[[ Data section, beginning ]]

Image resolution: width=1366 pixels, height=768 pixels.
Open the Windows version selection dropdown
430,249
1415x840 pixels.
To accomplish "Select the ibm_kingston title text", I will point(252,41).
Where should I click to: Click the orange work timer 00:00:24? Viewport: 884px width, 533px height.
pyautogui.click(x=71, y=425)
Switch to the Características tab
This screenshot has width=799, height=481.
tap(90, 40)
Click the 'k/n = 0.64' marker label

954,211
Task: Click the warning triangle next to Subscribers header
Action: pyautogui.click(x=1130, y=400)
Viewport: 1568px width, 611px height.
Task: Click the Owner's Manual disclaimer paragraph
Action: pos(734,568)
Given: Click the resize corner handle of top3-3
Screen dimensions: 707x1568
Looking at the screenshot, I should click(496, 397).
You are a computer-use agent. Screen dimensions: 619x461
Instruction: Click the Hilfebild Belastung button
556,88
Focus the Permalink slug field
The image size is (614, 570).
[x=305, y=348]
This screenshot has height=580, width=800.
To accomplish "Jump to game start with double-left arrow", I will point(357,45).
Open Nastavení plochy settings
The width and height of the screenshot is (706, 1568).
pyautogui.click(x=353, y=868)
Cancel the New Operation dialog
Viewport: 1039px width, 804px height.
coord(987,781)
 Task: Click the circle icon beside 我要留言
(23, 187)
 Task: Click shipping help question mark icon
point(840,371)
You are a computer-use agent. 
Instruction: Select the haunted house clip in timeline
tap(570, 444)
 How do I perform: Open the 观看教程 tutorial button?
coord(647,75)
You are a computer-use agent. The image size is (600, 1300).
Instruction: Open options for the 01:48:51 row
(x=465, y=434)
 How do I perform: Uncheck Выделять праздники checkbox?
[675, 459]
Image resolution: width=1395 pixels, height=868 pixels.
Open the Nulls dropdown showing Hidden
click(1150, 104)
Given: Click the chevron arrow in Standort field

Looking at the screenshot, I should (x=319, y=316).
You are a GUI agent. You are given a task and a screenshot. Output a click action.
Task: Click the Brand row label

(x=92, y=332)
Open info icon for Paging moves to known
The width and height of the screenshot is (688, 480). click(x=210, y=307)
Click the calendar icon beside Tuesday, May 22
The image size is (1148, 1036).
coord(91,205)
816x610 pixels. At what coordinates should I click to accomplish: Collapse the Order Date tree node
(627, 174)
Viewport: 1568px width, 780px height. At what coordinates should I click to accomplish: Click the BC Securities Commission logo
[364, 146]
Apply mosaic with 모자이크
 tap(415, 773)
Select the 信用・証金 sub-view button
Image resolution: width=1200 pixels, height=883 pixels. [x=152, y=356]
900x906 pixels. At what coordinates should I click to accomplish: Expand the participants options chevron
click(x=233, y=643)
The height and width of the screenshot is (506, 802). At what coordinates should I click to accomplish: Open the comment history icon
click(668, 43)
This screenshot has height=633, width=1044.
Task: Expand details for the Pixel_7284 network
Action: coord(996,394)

[[ Data section, end ]]

## Exercise aim
The lines you need are those containing "will"; find them in the records and copy them.

## Your solution
To accomplish "Select the ibm_kingston title text", I will point(252,41).
To accomplish "Jump to game start with double-left arrow", I will point(357,45).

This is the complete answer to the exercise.